A palmately compound leaf is formed when the petiole bears terminally and articulated to it a number of leaflets which seem to be radiating from a common point like fingers of a palm. In palmately compound leaves, the rachis does not develop at all — hence leaflets are articulated to the petiole.

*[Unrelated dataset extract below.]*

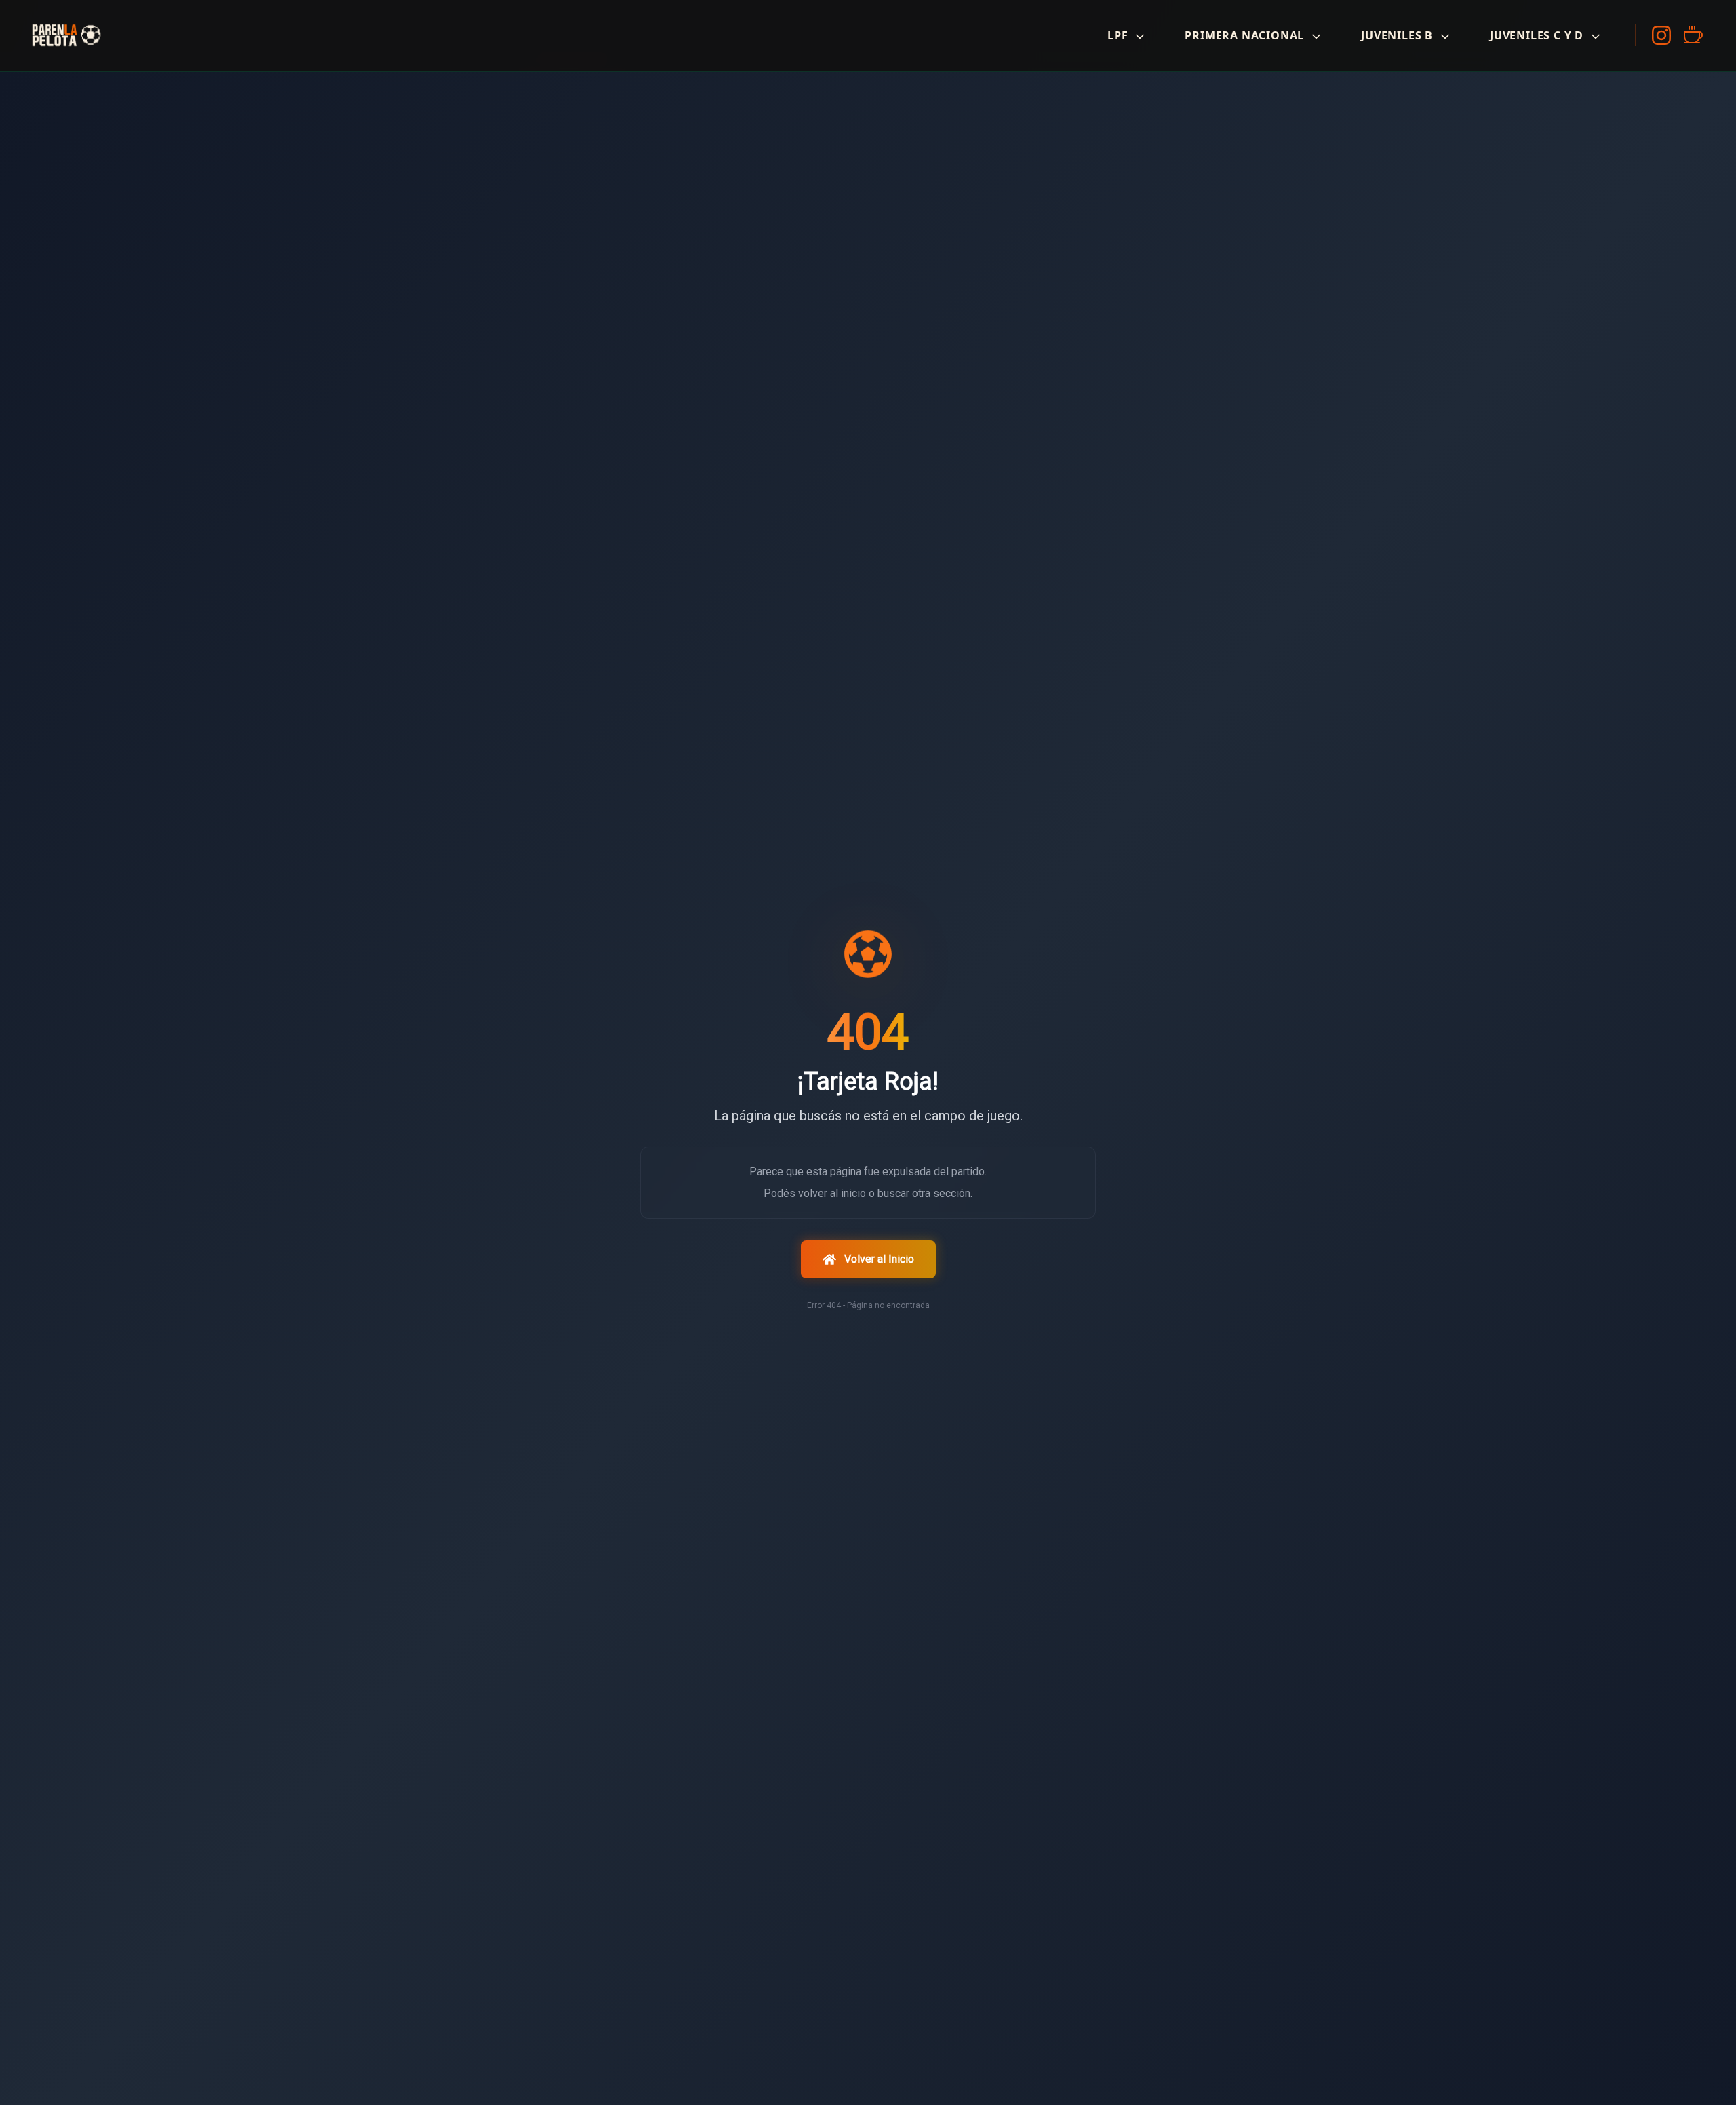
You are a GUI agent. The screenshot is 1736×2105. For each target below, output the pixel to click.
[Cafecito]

Palmately compound leaves examples: Citrus aurantium, Bignonia grandiflora (Bignoniaceae), Bombax ceiba (Bombacaceae), etc.

Types of palmately compound leaf :

Types of palmately compound leaf
Different types of palmate compound leaves. A – Unifoliate of Citrus sp. B – Bifoliate of Hardwickia binata. C – Trifoliate of Oxalis corniculata, D – Quadrifoliate of Marsilea quadrifolia. E – Digitate of Bombax ceiba.

(a) Unifoliate — When one leaflet is articulated to the apex of the winged petiole, e.g. Citrus aurantium, Citrus limon (Rutaceae) etc.

(b) Bifoliate — When two leaflets are articulated to the apex of the petiole, e.g. Balanites aegyptica (Zygophyllaceae), Bignonia grandiflora (Bignoniaceae), Hardwickia binata (Caesalpinaceae) etc.

(c) Trifoliate — When three leaflets are articulated to the apex of the petiole, e.g. Vitex negundo (Verbenaceae), Oxalis corniculata (Oxalidaceae), Aegle marmelos (Rutaceae) etc.

(d) Quadrifoliate — When four leaflets are articulated to the apex of the petiole, e.g. Marsilea quadrifolia (pteridophyte).

(e) Digitate or Multifoliate — When more than four leaflets are articulated to the apex of the petiole, e.g. Bombax ceiba (Bombacaceae), Gynandropsis gynandra (Capparidaceae) etc.